In a statement posted to Facebook ahead of the vote, Rep. Amash said the legislation “falls woefully short of reining in the mass collection of Americans’ data, and it takes us a step in the wrong direction by specifically authorizing such collection in violation of the Fourth Amendment to the Constitution.”
Political activism can’t solve problems. At most is can be used to convince the state to rewrite its rules, and then only temporarily, so that it can continue doing the same thing but claim it isn’t. The only way widespread surveillance can be curtailed is if every one of us begins encrypting all of our communications. Even if some of us utilize weak cryptography it will still increase the overall cost of operating the system. Clear text requires no resources to read. Weak cryptography still requires some resources to identify the algorithm(s) used and to reverse them. Furthermore the text of any encrypted communication is unknown to the eavesdropper until it’s unencrypted. Strong cryptographic tools, on the other hand, are practically (as in the time required is longer than the information’s usefulness) impossible for spies to crack.
Stop begging the state to neuter its spying capabilities and take back your privacy. A good place to start is to begin utilizing tools that allow secure communications.
Thanks for the link! And yes, just as you say, it’s up to us to keep our information private; hoping for the government to regulate itself is a pipe dream.
For off-site file storage, PGP and some other applications are apparently very secure, but they don’t hide the fact that encrypted data exists.
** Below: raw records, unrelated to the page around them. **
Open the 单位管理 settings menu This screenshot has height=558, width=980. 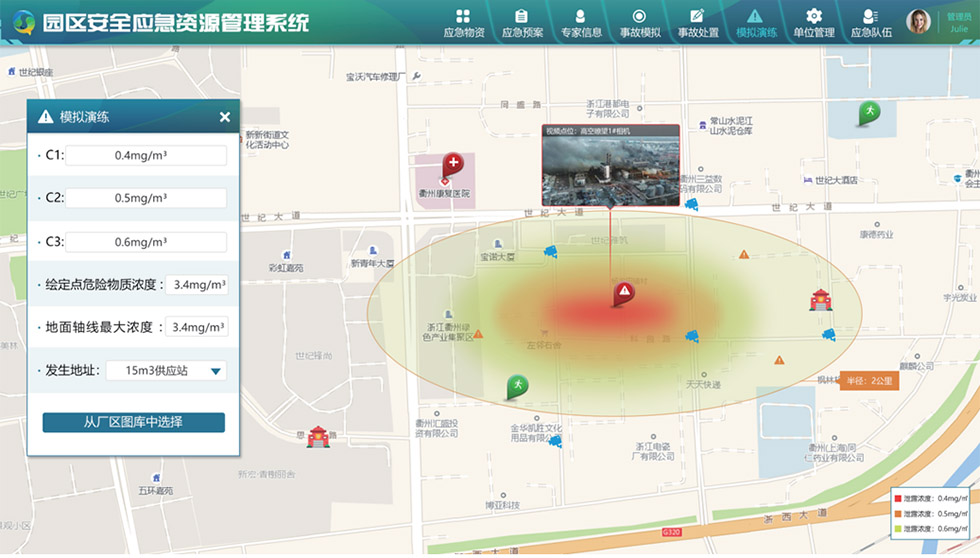pyautogui.click(x=813, y=23)
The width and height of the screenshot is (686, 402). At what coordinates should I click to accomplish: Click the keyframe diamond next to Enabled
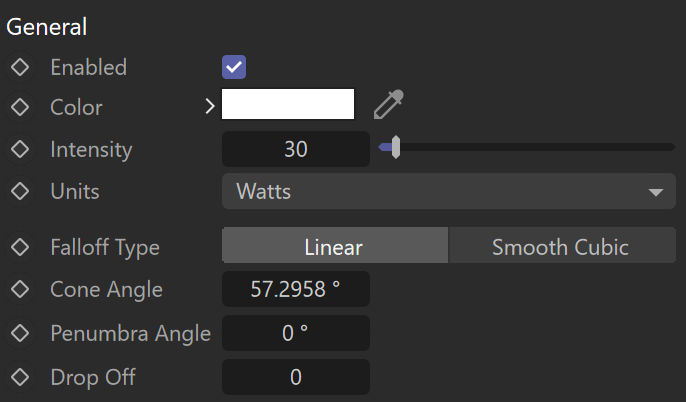point(20,67)
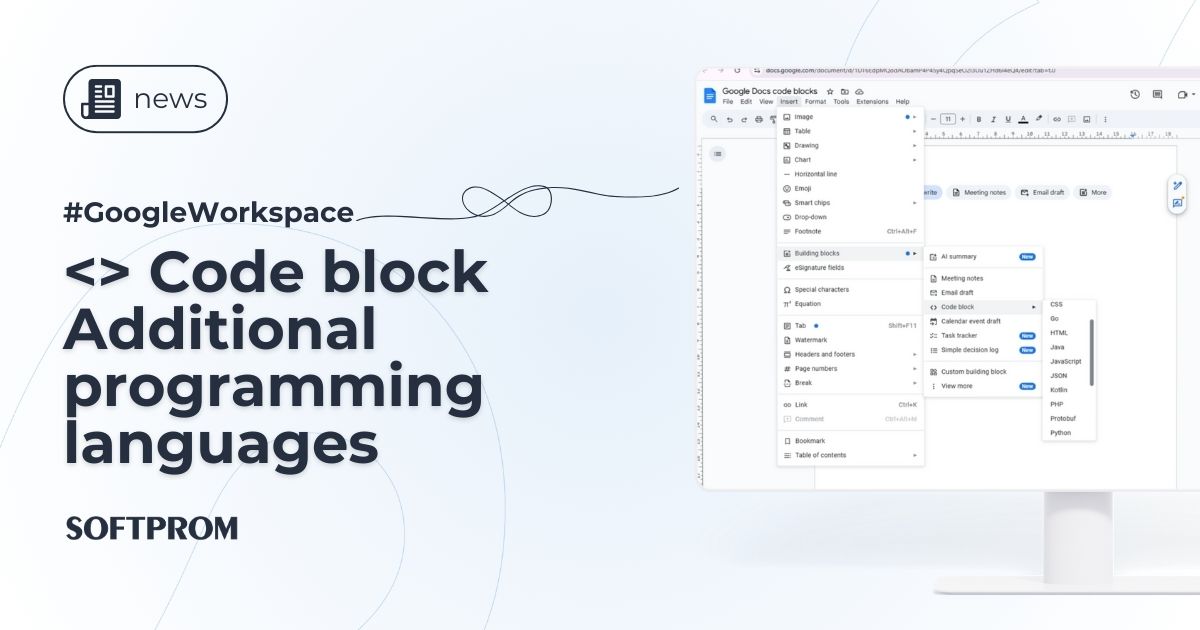This screenshot has width=1200, height=630.
Task: Open the highlight color pen tool
Action: [x=1039, y=119]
As things get worse, I expect the government to strong-arm people into revealing their keys so its appointed thugs can pore over anything they please. Against such criminals, steganography is superior, as it hides private data inside music or image files, with plausible deniability that anything is being hidden. The trade-off is about a 10x increase in file size, so it’s best used to conceal non-gigantic files.
TrueCrypt actually enables plausible deniability by allowing uses to create a hidden container inside of a container. So you can create a TrueCrypt volume, store some important stuff that you don’t mind revealing if under duress, and put the really important stuff in the hidden container.
But I agree, anonymity is an important piece of the puzzle. The key is to make sure your encrypted data cannot be tied to your real-life identity. Steganography is one option, uploading encrypted data to an anonymous file server (one not tied to your real-life identify in any way) over Tor is another.
I use TrueCrypt but don’t consider the hidden container to be a major feature. I’d rather stuff my data into a file where, suddenly no secret information exists at all. Encryption? What’s that? 😉
There are rumors that Tor has been compromised, but I agree, anonymity is another option. If it works and isn’t a major pain to use, it’s probably the best option of all. I guess I consider hiding something in plain sight to be more fun, though…
I’m a fan of always giving them a little something to hopefully placate them enough where they won’t kill you (everybody has secrets so the question becomes whether you give them secrets you’re secretly OK with having made public or denying you have any secrets while they beat a confession out of you). And the image files that are notable larger than files of that size ought to be might tip them off. 😛
There are always rumors that a widely used security tool is compromised. But the documents leaked from the NSA lead me to believe Tor is secure since it was listed as something the NSA had no notable luck in cracking.